Your reply should contain only the line with "Votes [tab] (1026, 1236)" and the lines after it through the end of the data, each written out exactly.
(Data listing Opens)
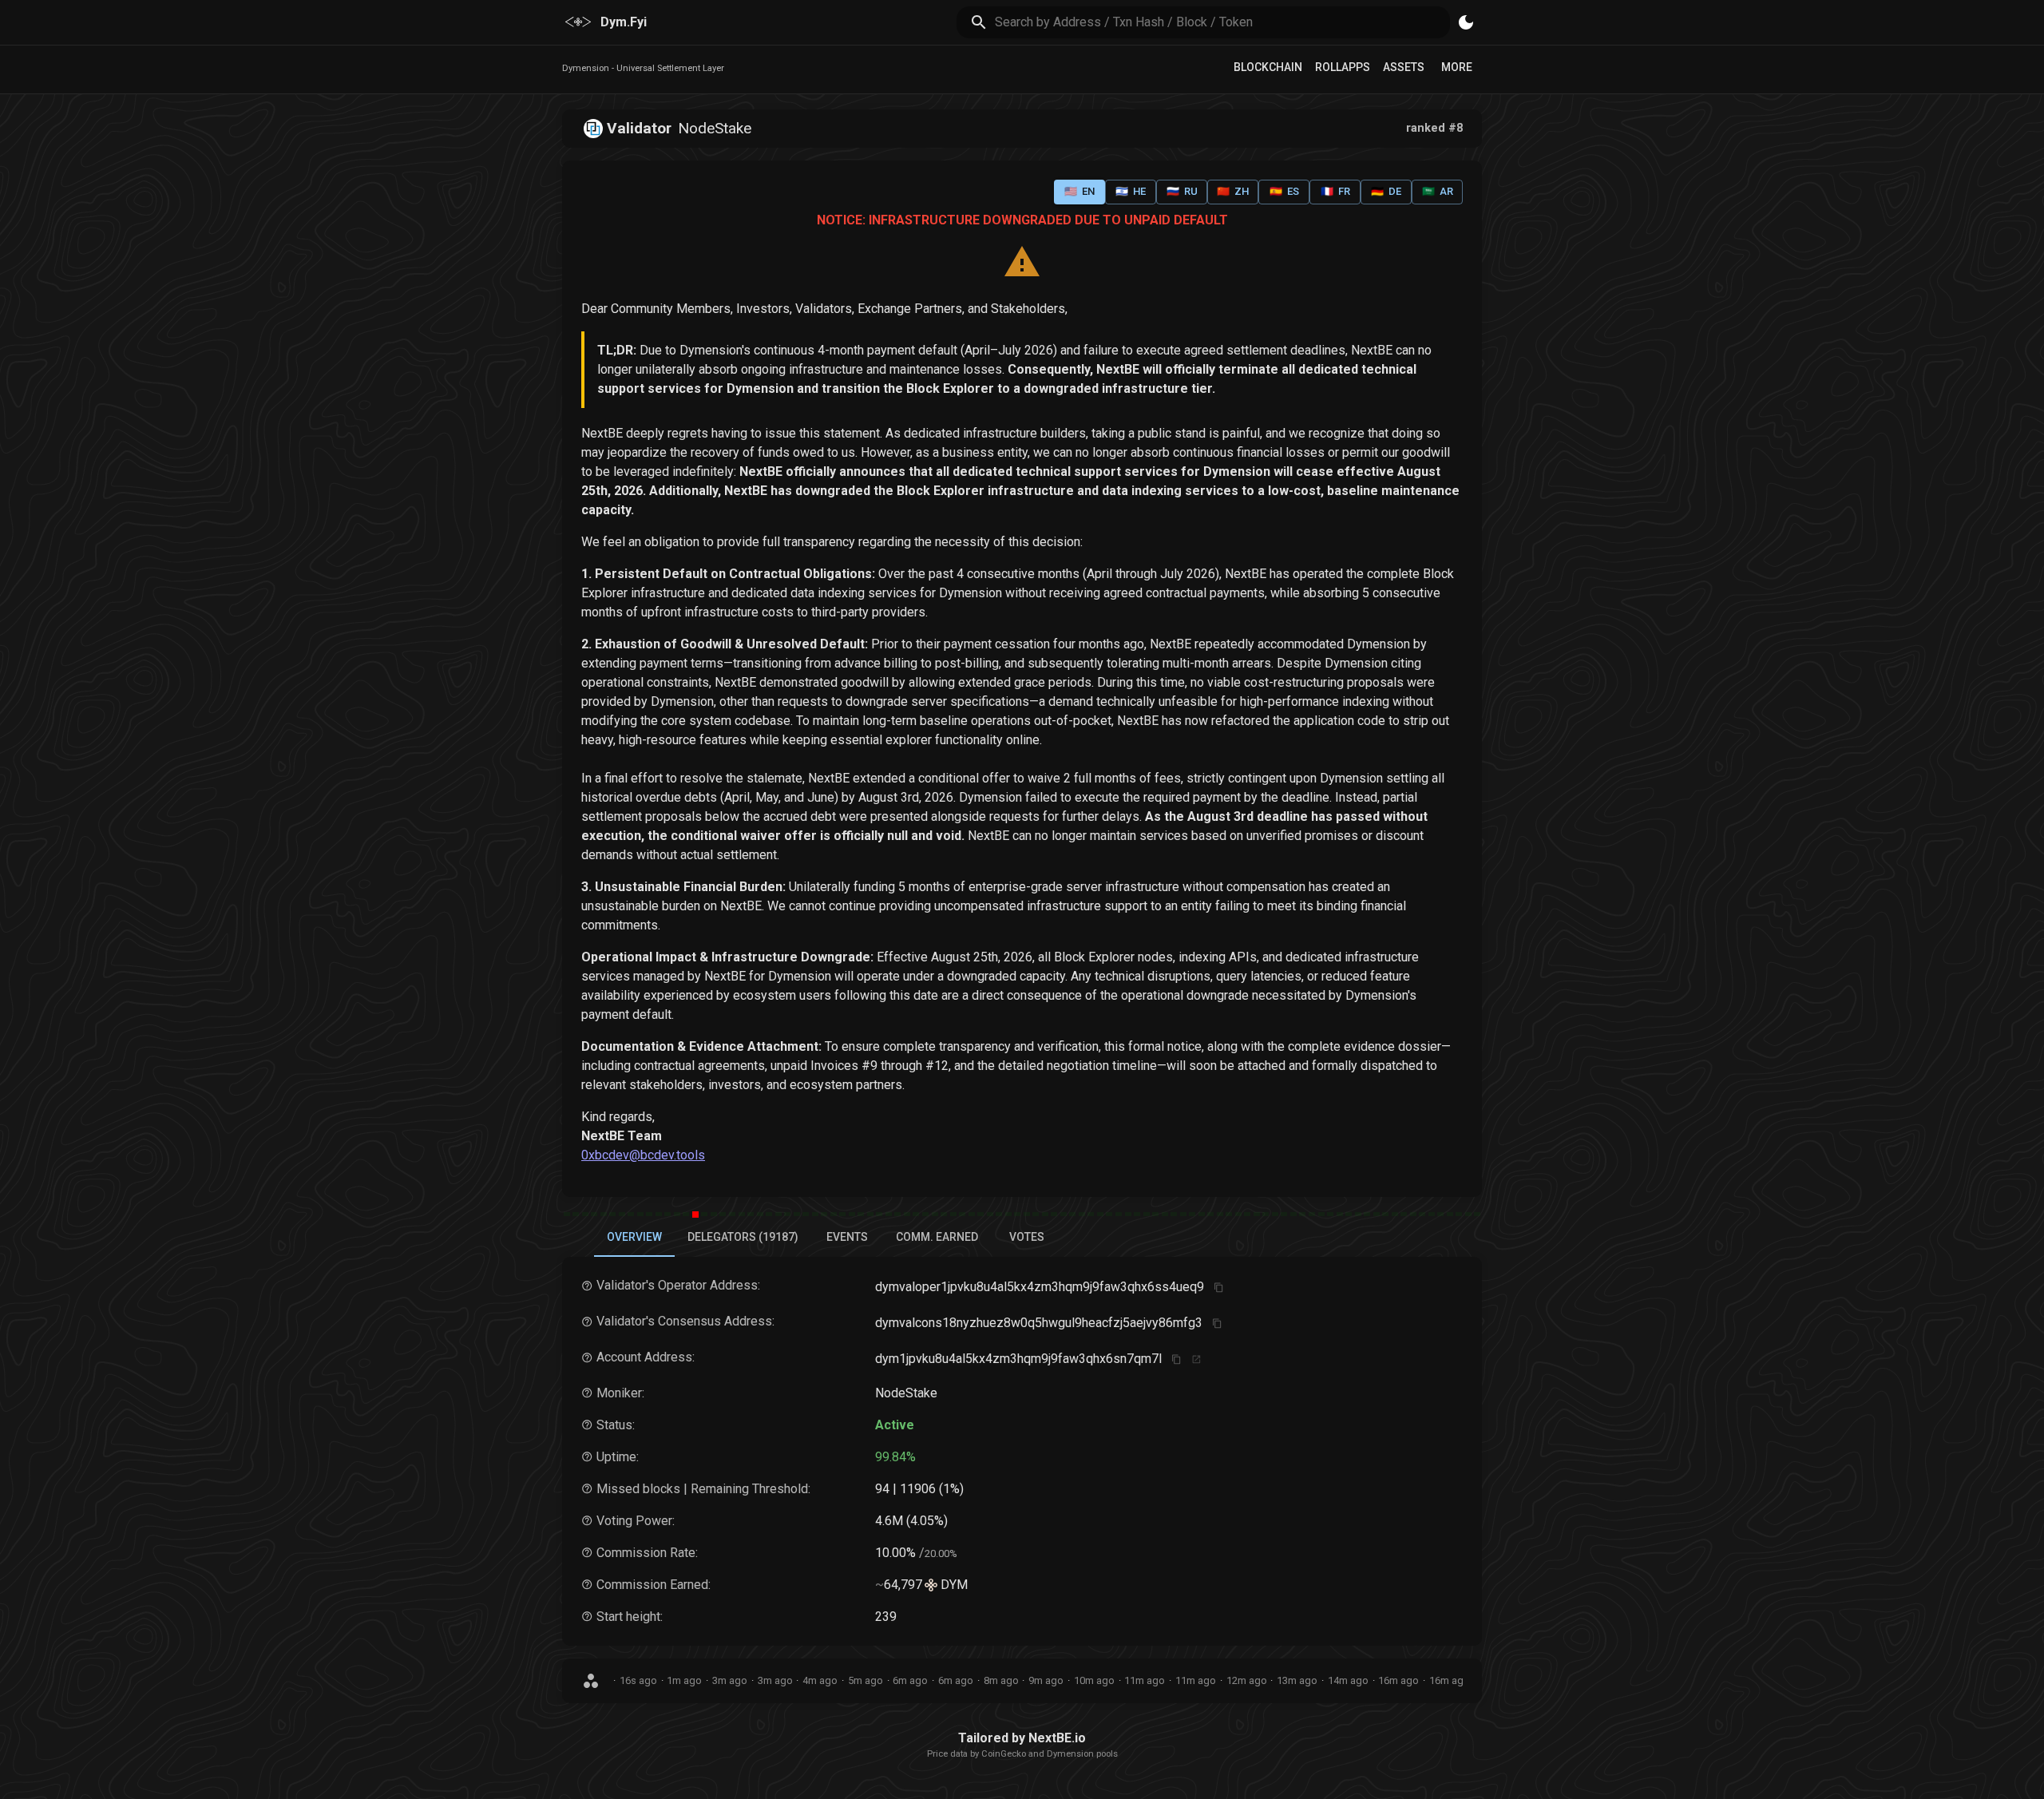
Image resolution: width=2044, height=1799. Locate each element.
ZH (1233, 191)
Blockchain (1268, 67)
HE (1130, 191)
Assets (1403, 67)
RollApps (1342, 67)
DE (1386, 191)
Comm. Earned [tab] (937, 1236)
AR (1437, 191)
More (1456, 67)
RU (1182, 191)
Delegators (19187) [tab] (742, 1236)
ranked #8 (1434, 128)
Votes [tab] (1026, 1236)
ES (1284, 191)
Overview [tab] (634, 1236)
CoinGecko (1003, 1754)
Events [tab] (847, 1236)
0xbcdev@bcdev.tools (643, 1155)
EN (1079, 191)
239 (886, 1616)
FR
(Data listing Closes)
### Solution to the problem
Votes [tab] (1026, 1236)
ES (1284, 191)
Overview [tab] (634, 1236)
CoinGecko (1003, 1754)
Events [tab] (847, 1236)
0xbcdev@bcdev.tools (643, 1155)
EN (1079, 191)
239 (886, 1616)
FR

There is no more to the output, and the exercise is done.